Wednesday, July 19, 2006

German apartheid

So this is a bit of Big Up History, but that's cool. Right, so Germans (and Dutch and Danish) people came to England about 1600 years ago. They were the Anglo-Saxons. The current English population is pretty Anglo-Saxon. BUT not very many Anglo-Saxons came over - not enough to explain why we're all so pallid and mousy brown and blue-eyed. Historians have grumbled over this for a while, but now Science saves the day and explains why the German genes are so predominant.

It's not all that nice a reason - seems those Anglo-Saxon types set up a kind of apartheid whereby the incoming, wealthy, boisterous A-S types were able to out-breed the dull, slow-witted native Brits (called Welshmen, even the ones in England -who knows why).

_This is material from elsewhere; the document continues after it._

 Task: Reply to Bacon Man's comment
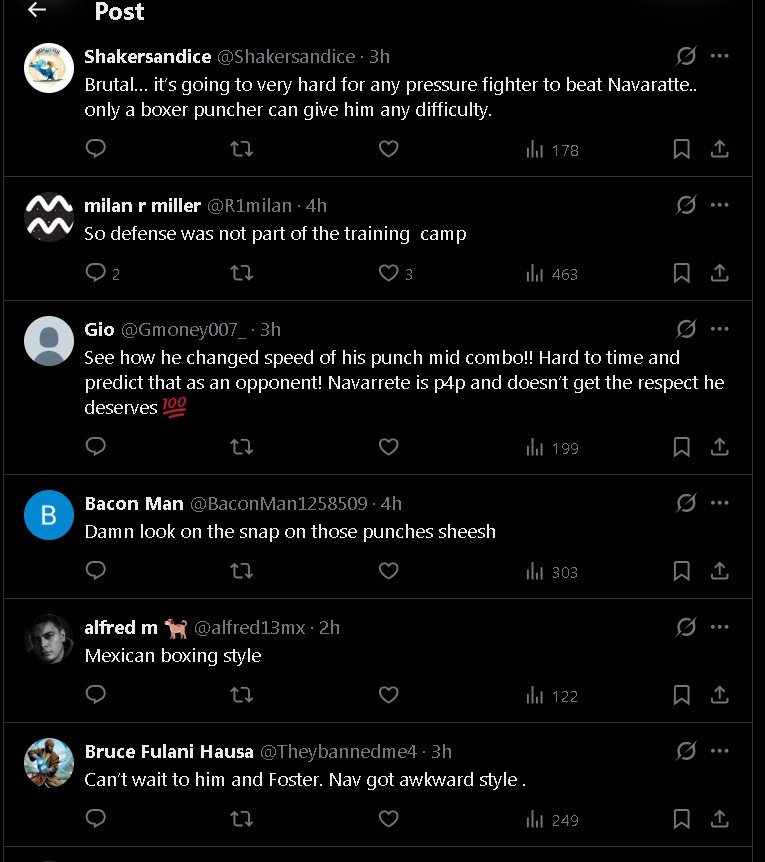point(96,571)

The Welshmen weren't allowed to marry the Anglo-Saxons, and the economic advantage of the incomers (good at making sausages, reliable carts etc) meant that their genes won out.

This apartheid solution was hit upon by Mark Thomas at UCL by computer modelling the populations of A-S vs Welshmen - the apartheid model was the only one that fit the high proportion of Anglo-Saxon Y chromosomes in the English population. This was published in the Proceedings of the Royal Society B [doi:10.1098/rspb.2006.3627].

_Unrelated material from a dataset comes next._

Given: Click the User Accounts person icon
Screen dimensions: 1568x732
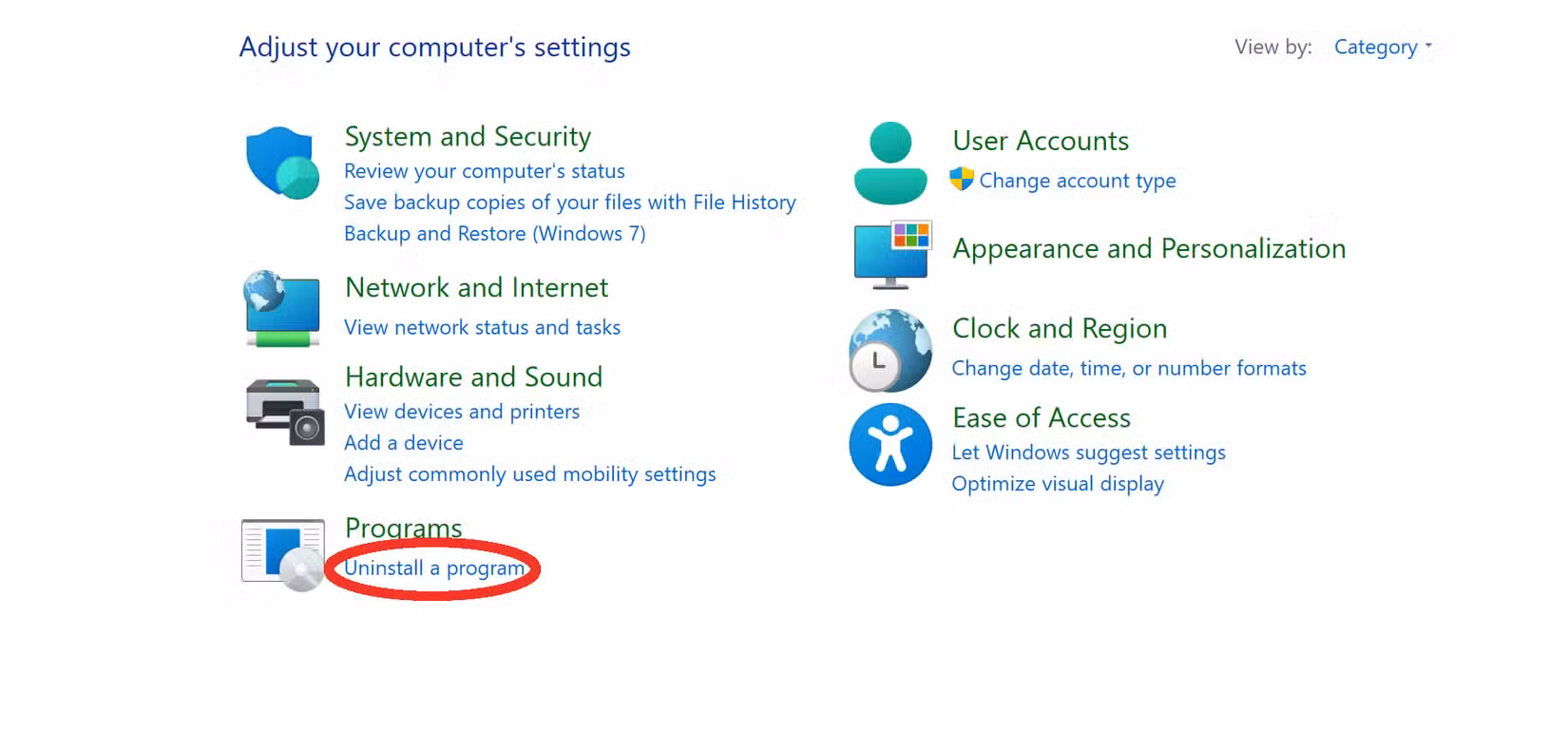Looking at the screenshot, I should coord(890,163).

The most interesting thing about this story is that the Scientician and I met Dr Thomas in a bar in Copenhagen a few years ago, and talked at him drunkenly about science. *That* is a fact.

Tuesday, July 18, 2006

Homeopathy & Malaria

Hey, check it out, two posts under a month apart (just).

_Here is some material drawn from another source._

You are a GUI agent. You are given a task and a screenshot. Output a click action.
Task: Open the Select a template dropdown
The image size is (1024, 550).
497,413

There has been a little bit of a scandal over some homeopaths pushing their diluted pills as a prophylactic for malaria.
Newsnight, on the BBC, had an undercover reporter go and speak to some homeopaths around London about what the homeopathic options were for anti-malarials.
I had always been led to believe that malaria was caused by a parasitic invasion of Plasmodium in your liver cells, passed on to you by another host of the parasite: a mosquito. However, it seems to be caused by you having a malaria-shaped hole in your energy that the malarial mosquitos can come along and fill.

Ben Goldacre has a video from Newsnight of some woman from some homeopath's club defending it. She has to resort to saying "ooo, but yeah right, homeopathy has been around for aaaaages, so it must work". I may be paraphrasing.

All very scary. "When alternative medicine goes bad", it should be a series on channel 5.